JM Smucker Company (SJM)

Financial leverage ratio

Apr 30, 2025 Jan 31, 2025 Oct 31, 2024 Jul 31, 2024 Apr 30, 2024 Jan 31, 2024 Oct 31, 2023 Jul 31, 2023 Apr 30, 2023 Jan 31, 2023 Oct 31, 2022 Jul 31, 2022 Apr 30, 2022 Jan 31, 2022 Oct 31, 2021 Jul 31, 2021 Apr 30, 2021 Jan 31, 2021 Oct 31, 2020 Jul 31, 2020
Total assets US$ in thousands 17,563,300 18,425,600 20,020,100 20,348,200 20,273,700 20,247,200 18,123,700 14,711,800 14,991,400 16,017,500 16,219,300 16,276,700 16,055,000 15,966,400 16,240,800 16,211,700 16,284,200 16,429,400 16,929,700 16,902,300
Total stockholders’ equity US$ in thousands 6,082,600 6,907,300 7,633,100 7,769,500 7,693,900 7,560,100 7,088,900 7,003,400 7,290,800 8,335,000 8,217,300 8,144,300 8,140,100 8,266,900 8,286,400 8,170,300 8,124,800 8,211,600 8,515,000 8,345,200
Financial leverage ratio 2.89 2.67 2.62 2.62 2.64 2.68 2.56 2.10 2.06 1.92 1.97 2.00 1.97 1.93 1.96 1.98 2.00 2.00 1.99 2.03

April 30, 2025 calculation

Financial leverage ratio = Total assets ÷ Total stockholders’ equity
= $17,563,300K ÷ $6,082,600K
= 2.89

The financial leverage ratio of JM Smucker Company has exhibited a notable increasing trend from July 31, 2020, through October 31, 2025. Initially, the ratio hovered around 2.03 in July 2020, with minor fluctuations observed in the subsequent quarters, ranging between approximately 1.92 and 2.10 through early 2023. This stability indicates a controlled level of leverage during that period.

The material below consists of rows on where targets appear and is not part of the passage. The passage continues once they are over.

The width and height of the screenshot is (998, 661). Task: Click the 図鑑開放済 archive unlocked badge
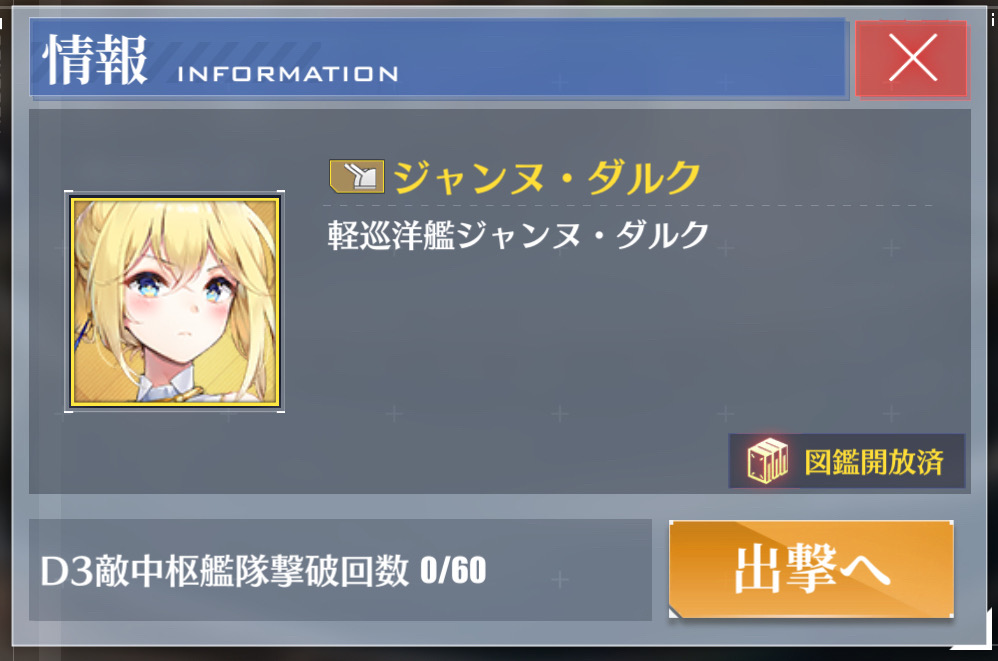[847, 461]
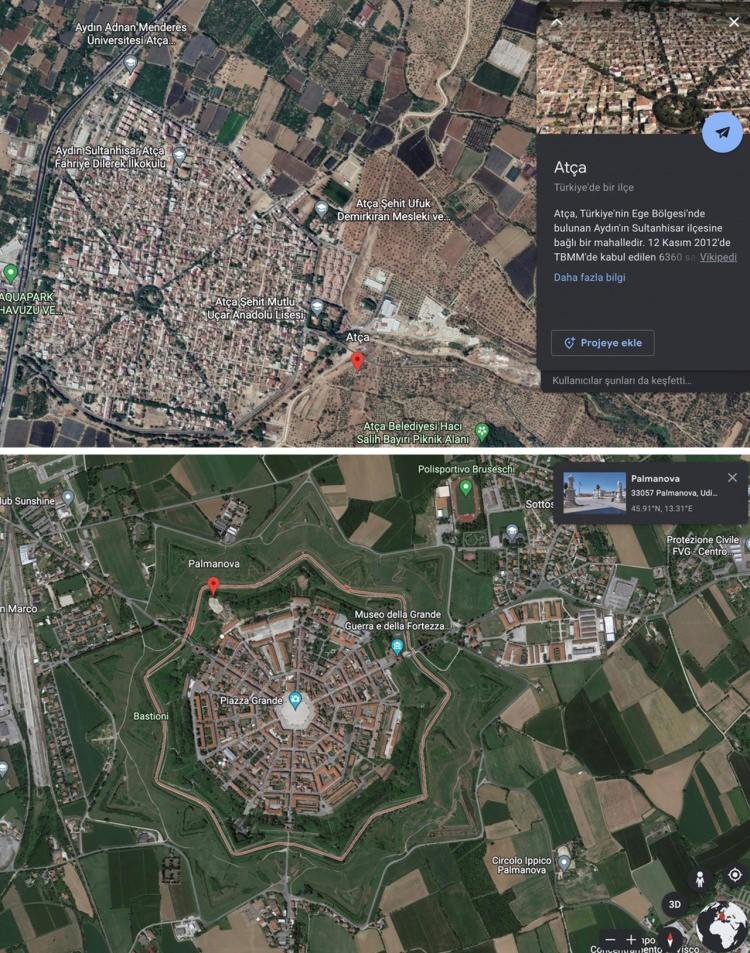
Task: Click the blue fly-to paper plane button
Action: coord(722,132)
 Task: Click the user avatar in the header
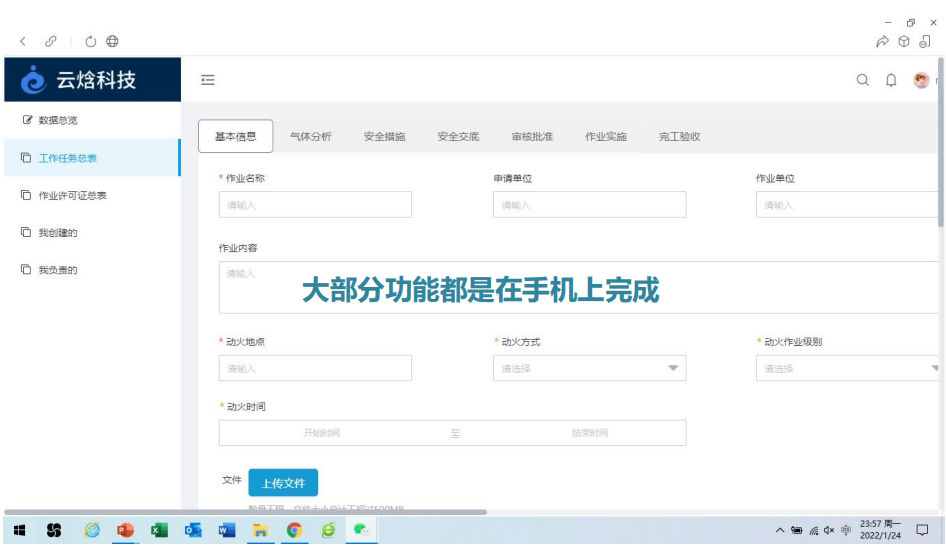click(921, 80)
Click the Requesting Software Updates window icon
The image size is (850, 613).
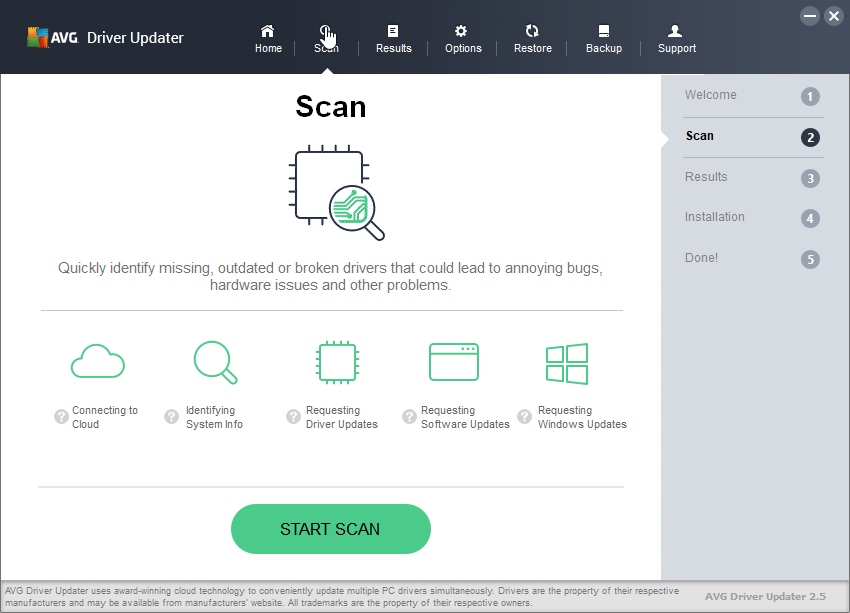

Starting from April 30, 2023, the ratio began a marked upward trajectory, reaching 2.56 by October 31, 2023. The upward momentum continued into the subsequent periods, culminating in a ratio of approximately 2.89 as of April 30, 2025, the highest value recorded within this timeframe. This escalation suggests an increasing reliance on debt or financial leverage relative to equity over the past two years.

The sustained increase in the financial leverage ratio indicates that JM Smucker Company has progressively amplified its use of debt financing. While leveraging can enhance return on equity during periods of favorable earnings, the rising trend also implies heightened financial risk, as more of the company's capital structure is comprised of debt obligations. The company’s leverage ratios approaching and exceeding 2.6 reflect a significant leverage position, which warrants ongoing scrutiny regarding debt management and interest coverage in future periods.

Overall, the data points to a strategic shift towards higher leverage, with implications for the company's risk profile and financial flexibility going forward.